The third big point about Confitarma’s “foreign policy” is to actively take a role in the discussions concerning new regulations impacting the shipping world and the climate change.
“We, as shipowners, have to participate in order to grant a better world to the future generations,” the Italian owner stresses.
Mattioli also talks about the increasing role of China both on the maritime transport side and on the infrastructure side, highlighting the importance of the One Belt, One Road (OBOR) project whose amount of investments planned for the next 10 years – Mattioli says – is something like 12 times the present value of what was committed in the Marshall Plan by the US after the Second World War.
This new Silk Road initiative may represent a big opportunity of growth mainly for Italian ports since they can become the next preferred gateway for goods coming from Asia to Europe, while today cargo flows are more often unloaded in Northern Europe before being distributed in Central and sometimes also in Southern Europe.
On this subject Confitarma’s chairman says: “The OBOR project is of course challenging and scary at the same time but I think that the Italian players should be aware of this big opportunity mainly because to be at the ending part of the belt could represent an inversion of the tendency of what the flows are now. Many industries in the north of Italy import goods from the ports based in Germany and the Netherlands but the new infrastructure projects could instead inverse the trend and eventually Italy could become the arrival point of the goods due to be redistributed towards the north.”

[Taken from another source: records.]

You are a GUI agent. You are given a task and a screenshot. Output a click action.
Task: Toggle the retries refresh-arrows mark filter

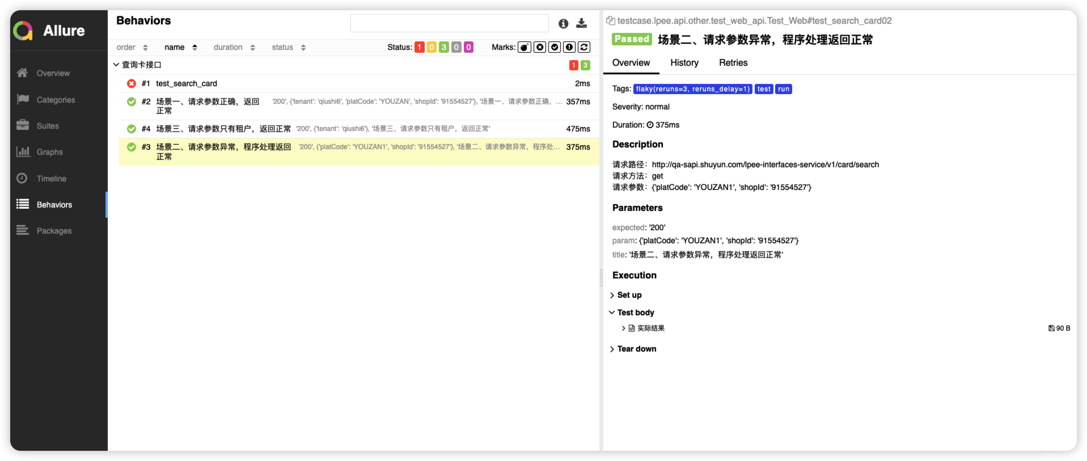(584, 47)
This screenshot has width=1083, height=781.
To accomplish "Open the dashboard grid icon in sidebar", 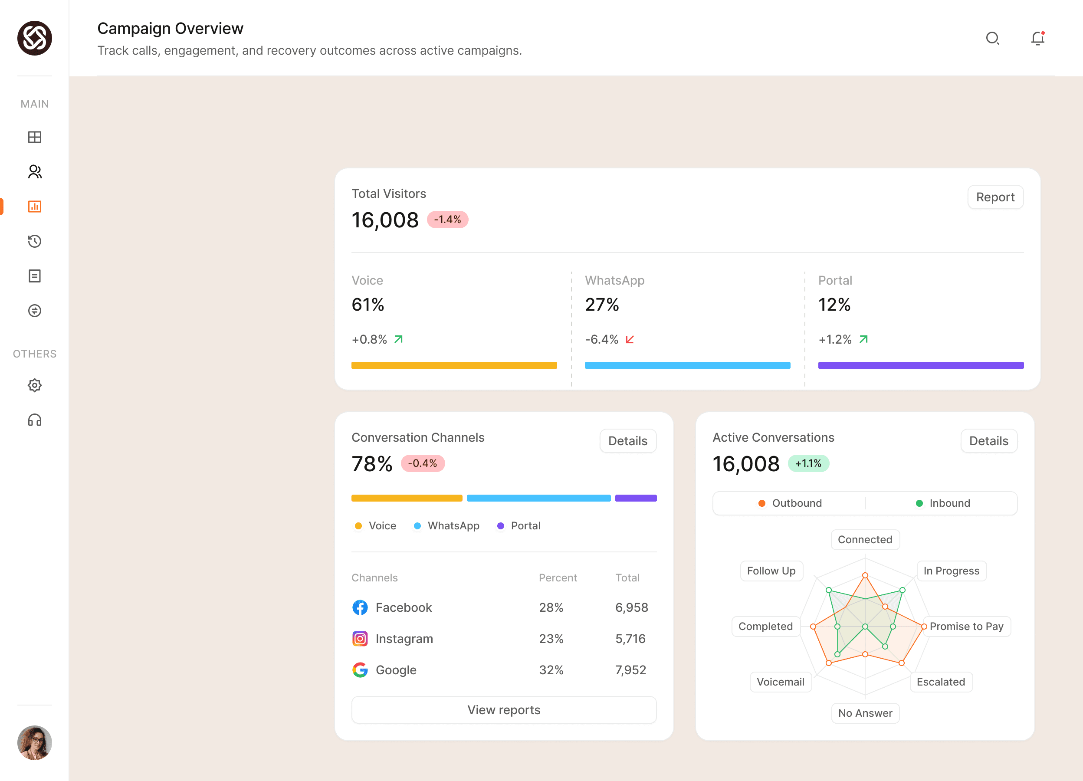I will click(x=34, y=137).
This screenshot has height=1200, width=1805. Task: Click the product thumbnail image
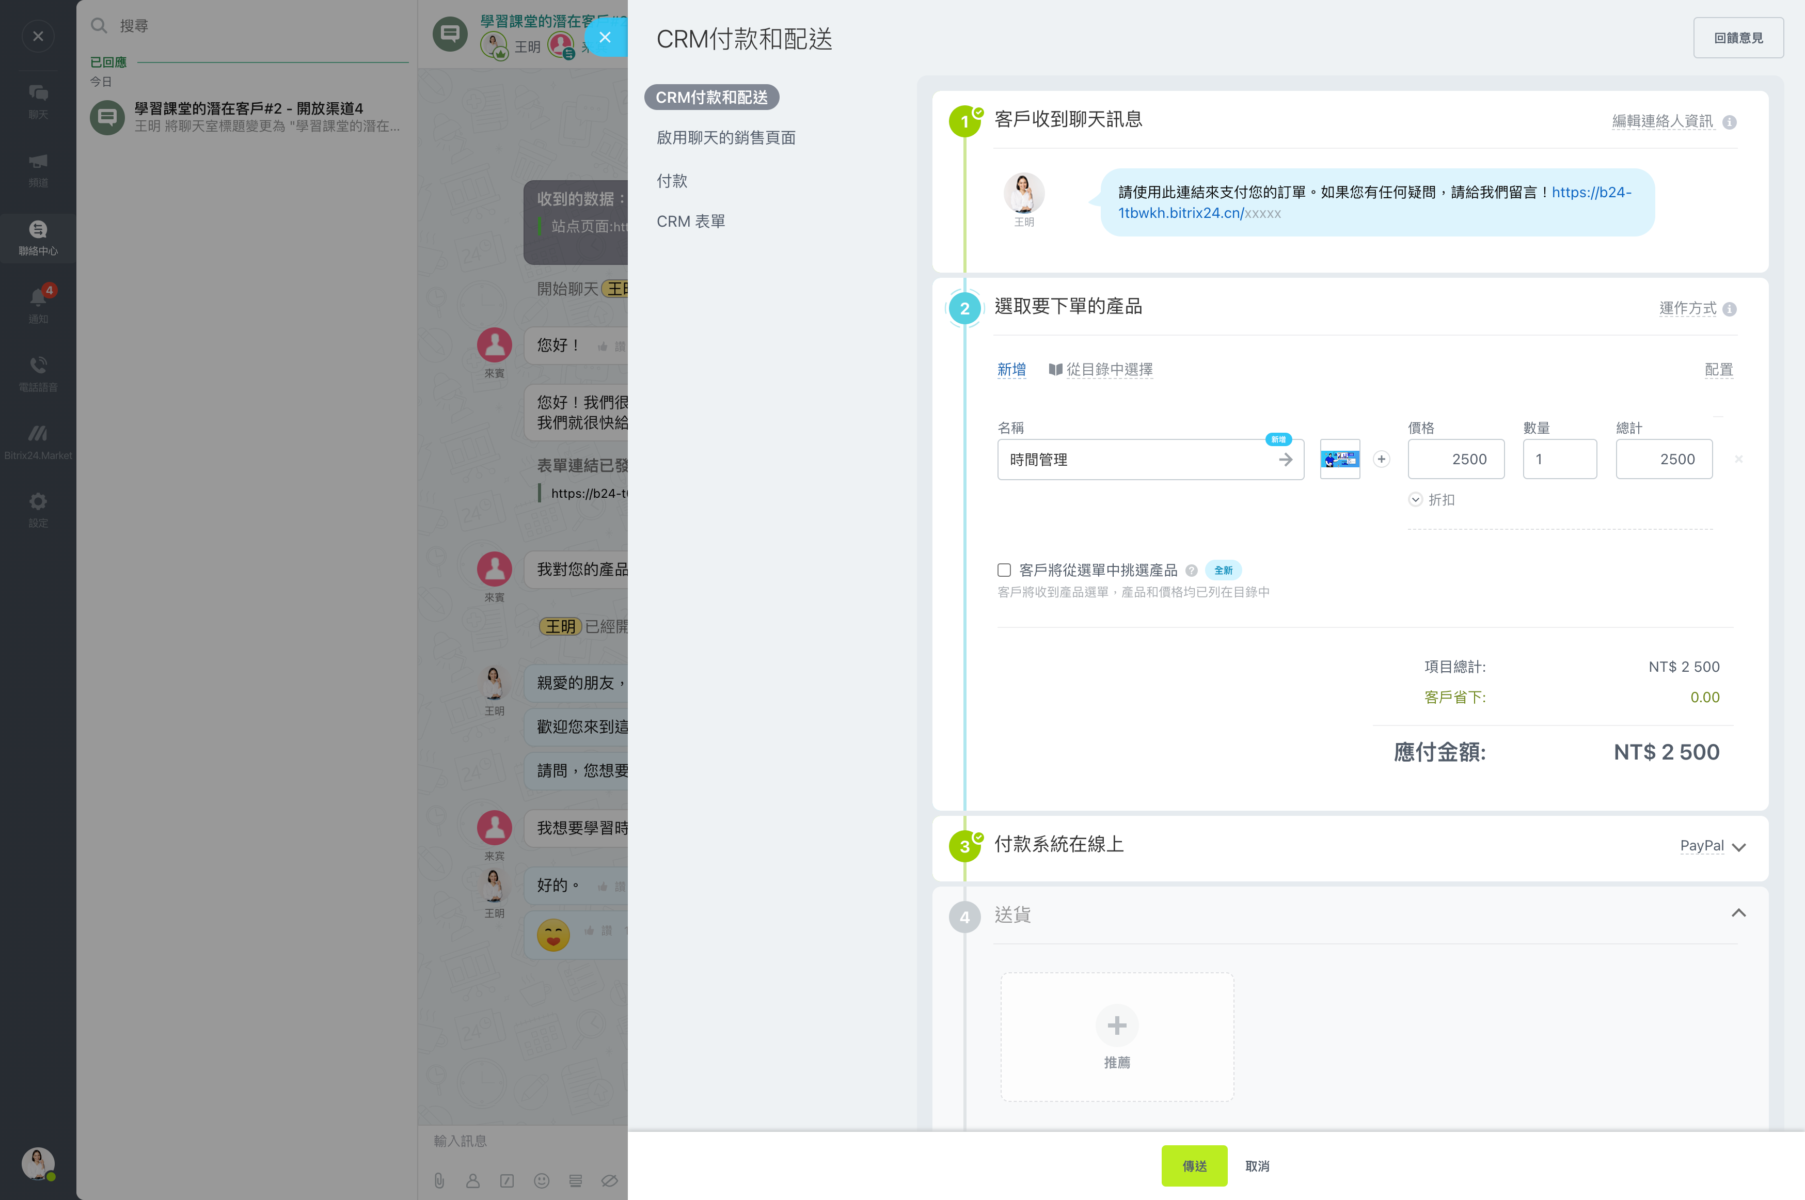(x=1340, y=459)

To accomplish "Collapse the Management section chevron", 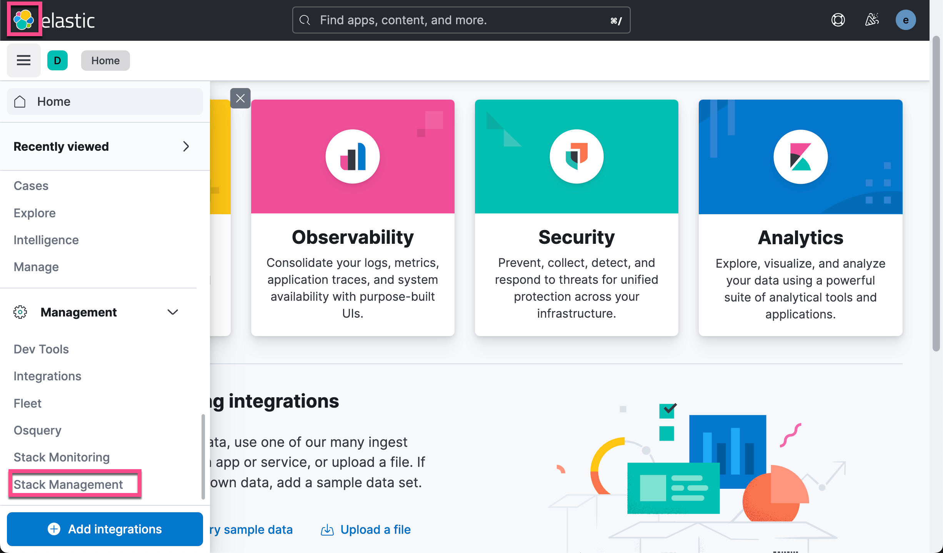I will [173, 312].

By and large the new head of the Italian shipowners considers that what his country needs in order to make some steps forward in shipping and create a political consensus for the industry is a dedicated ministry for maritime affairs. “I’m not talking only about the shipowners, which are just a part of the chain,” he explains, adding: “The dream in Italy is not to go back to the ministry of the merchant marine but to have a sort of ministry of the sea, intending the sea as something that is really affecting the whole cluster: i.e. logistics, infrastructures and so on.”

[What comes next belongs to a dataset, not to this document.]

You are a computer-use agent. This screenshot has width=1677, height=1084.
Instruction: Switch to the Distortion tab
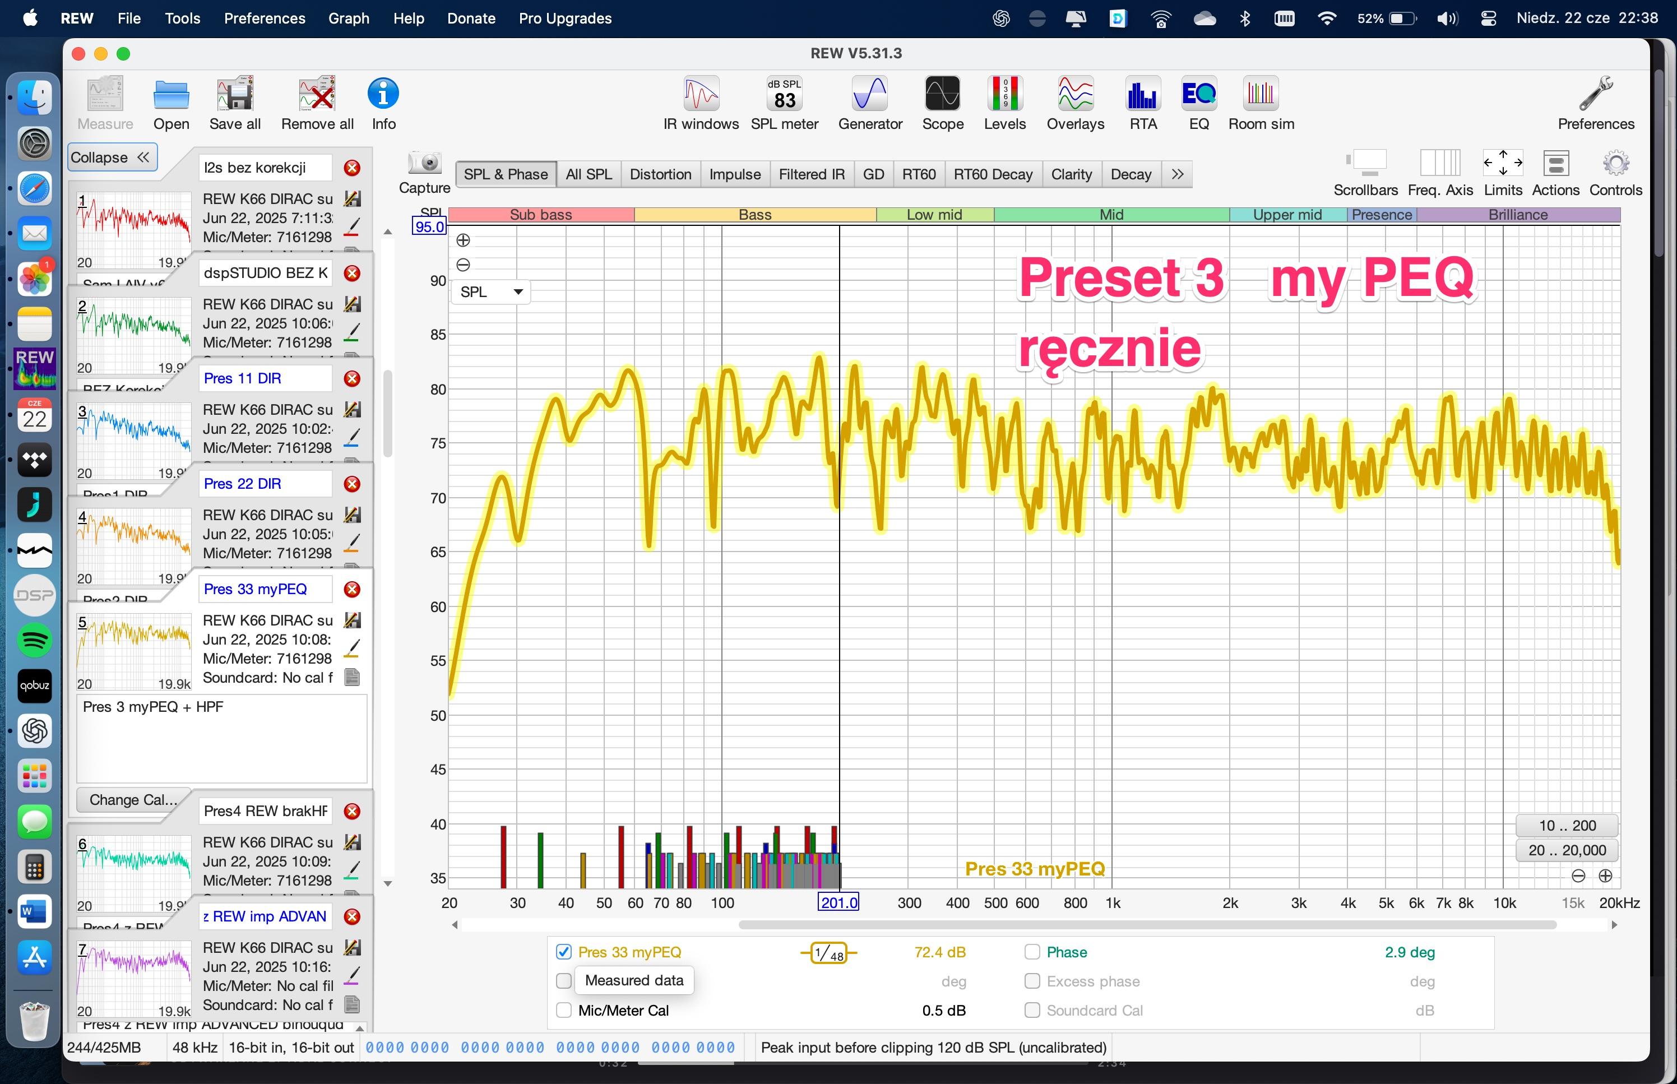coord(660,174)
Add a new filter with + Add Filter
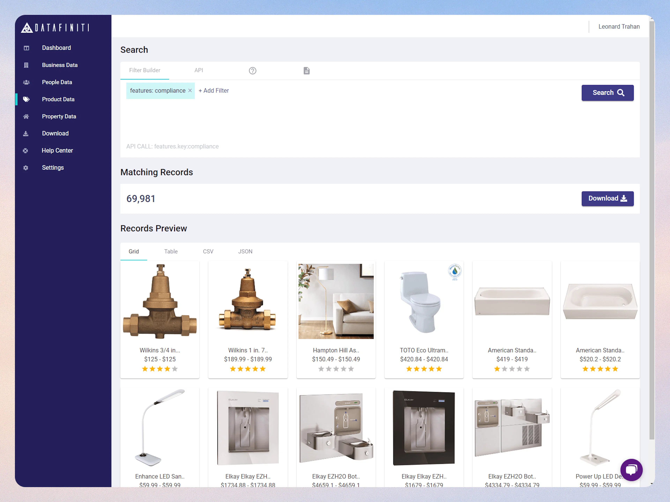The image size is (670, 502). click(214, 90)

The other main issue Mattioli is determined to fix is to reduce bureaucracy across the Mediterranean nation.
The Cafima boss also uses the Maritime CEO platform today to urge Europe to modernise its training facilities to make shipping a more attractive career option.
“Not only in Italy but also elsewhere in Europe we have A lack of officers onboard our ships,” Mattioli says.
Finally, commenting on how rapidly financial players have been progressively taking a leading role in the Italian shipowning market purchasing non-performing loans of companies involved in restructuring process (with Pillarstone Italy and Deutsche Bank at the forefront), the chairman of Confitarma concludes: “This is a new factor we have to take into consideration as it is the result of the rapidly changed ship finance business. I think it might also represent a breakthrough for our traditionally family based business model since small is beautiful is not working anymore probably. Shipping companies in Italy need to grow in many cases, to get further qualifications at the management level and my colleagues should be aware that a governance set-up is definitely more important today than going on following first hand the chartering operations of their fleet.”